PAGE EXTRACT:
Samuel Robert Hain (born 16 July 1995 in Hong Kong) is an English cricketer who plays for Warwickshire County Cricket Club. He is a right-handed batsman who bowls right-arm off spin. He made his debut for the county in the 2013 Yorkshire Bank 40 against Worcestershire.

Early life and youth career 
Hain was born in Hong Kong to two British parents. His family settled on Australia's Gold Coast when Hain was three years of age and there he began playing cricket for the Mudgeeraba-Nerang Cricket Club. He was raised in the Australian beachside city until the age of 14 when he relocated to Scotland on an exchange program with the Loretto School in Edinburgh. He was fast-tracked into Australian Under-19 cricket side as a 16-year-old but his life was changed forever when, as a Loretto School student, he was spotted by former Warwickshire captain Michael Powell, who was coaching there. He returned to the Gold Coast for Year Twelve education where he completed his schooling at The Southport School.

Hain was sent for trials at Warwickshire where former England all-rounder Rikki Clarke rated his new colleague's batting in the nets as the best he had ever seen. Hain made his debut for the club's 2nd XI that year and impressed sufficiently to win Warwickshire's most promising young player award. He continued his progress by topping the county's Championship batting averages - for regular players, at least - in 2015.

In April 2022, he was bought by the Welsh Fire for the 2022 season of The Hundred.

Domestic career 
Hain is regarded as an excellent prospect for English cricket and known as a 360-degree hitter for having highest batting average than anyone to have played 50 innings or more in limited overs cricket.

He broke into the Australia U19 squad aged just 16, and played for Australia in the 2012 ICC Under-19 Cricket World Cup as the team finished runners-up. In March 2013, Hain committed himself to England and agreed a contract with Warwickshire.

THINGS TO DO:
1 > List every distinct four-digit year mentioned in the Hain biography, in the order each first appears.
2 > Retype the passage of the Hain biography that begins at the words "Early life and" and stops after the words "The Southport School.".
3 > Continue the Hain biography, starting after its final sentence.

GIVEN MATERIAL:
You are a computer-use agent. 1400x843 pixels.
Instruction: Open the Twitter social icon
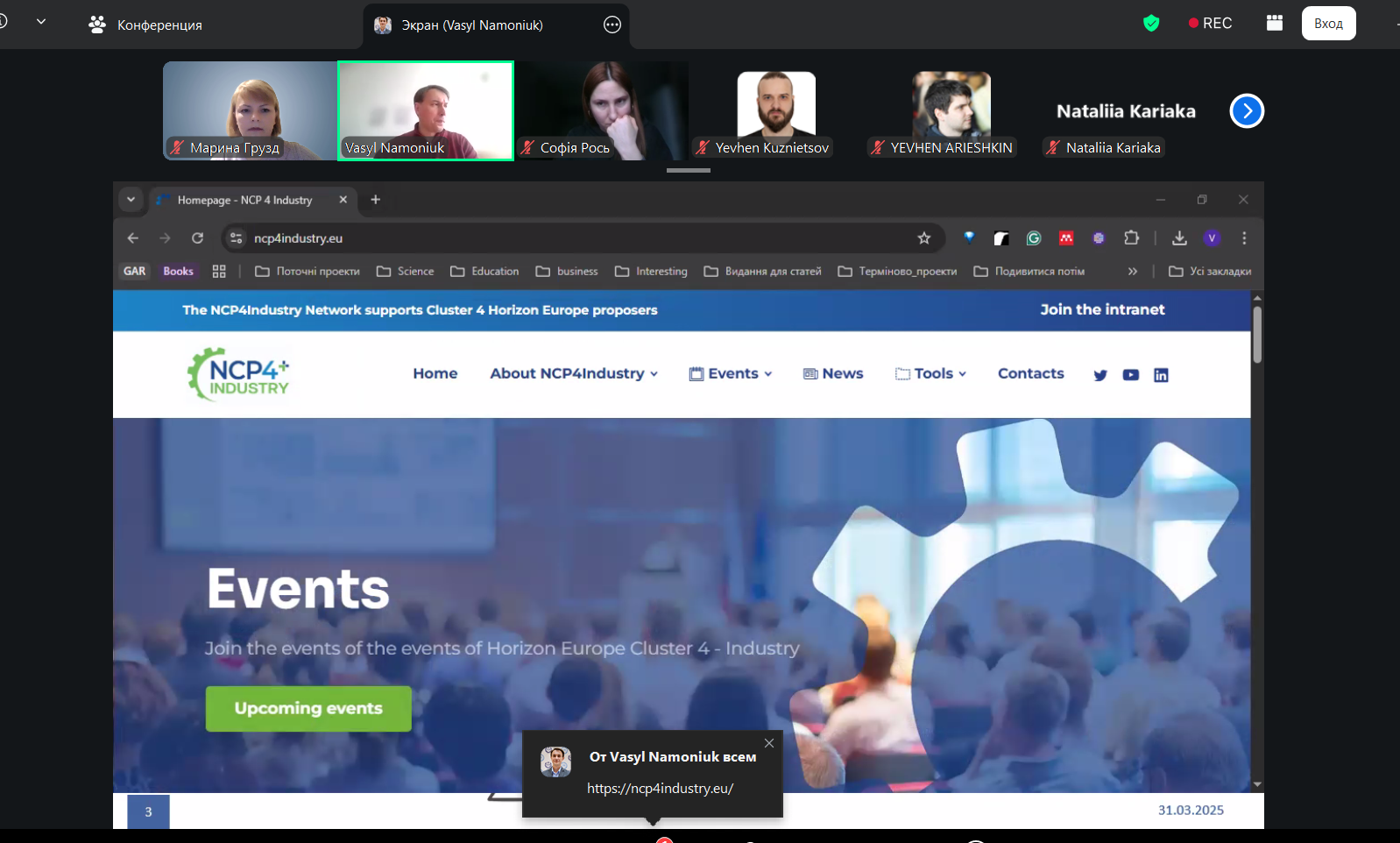1100,375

SET OF ANSWERS:
1 > 1995, 2013, 2015, 2022, 2012

2 >
Early life and youth career 
Hain was born in Hong Kong to two British parents. His family settled on Australia's Gold Coast when Hain was three years of age and there he began playing cricket for the Mudgeeraba-Nerang Cricket Club. He was raised in the Australian beachside city until the age of 14 when he relocated to Scotland on an exchange program with the Loretto School in Edinburgh. He was fast-tracked into Australian Under-19 cricket side as a 16-year-old but his life was changed forever when, as a Loretto School student, he was spotted by former Warwickshire captain Michael Powell, who was coaching there. He returned to the Gold Coast for Year Twelve education where he completed his schooling at The Southport School.

3 >
He made his Twenty20 debut on 20 May 2016 for Birmingham Bears against Nottinghamshire in the 2016 NatWest t20 Blast. He impressively shone on his debut match scoring an unbeaten 92 off 54 balls, and was awarded the player of the match. This was also his first ever player of the match award in his career.

On 29 May 2020, Hain was named in a 55-man group of players to begin training ahead of international fixtures starting in England following the COVID-19 pandemic. On 9 July 2020, Hain was included in England's 24-man squad to start training behind closed doors for the One Day International (ODI) series against Ireland.

Hain is one of the all-time highest run scorers for the Birmingham Bears in T20 Blast. On 17 June 2022, in the 2022 T20 Blast, Hain scored his first century in Twenty20 cricket, with 112 not out.

Hain trained with the Brisbane Heat in the BBL12 and came in the starting XI as after Sam Billings and Colin Munro departed to take part in other leagues, making 5 and 6 in his first two games. Hain was previously a part of the Queensland U19 Squad before he made the choice to pursue a career in England.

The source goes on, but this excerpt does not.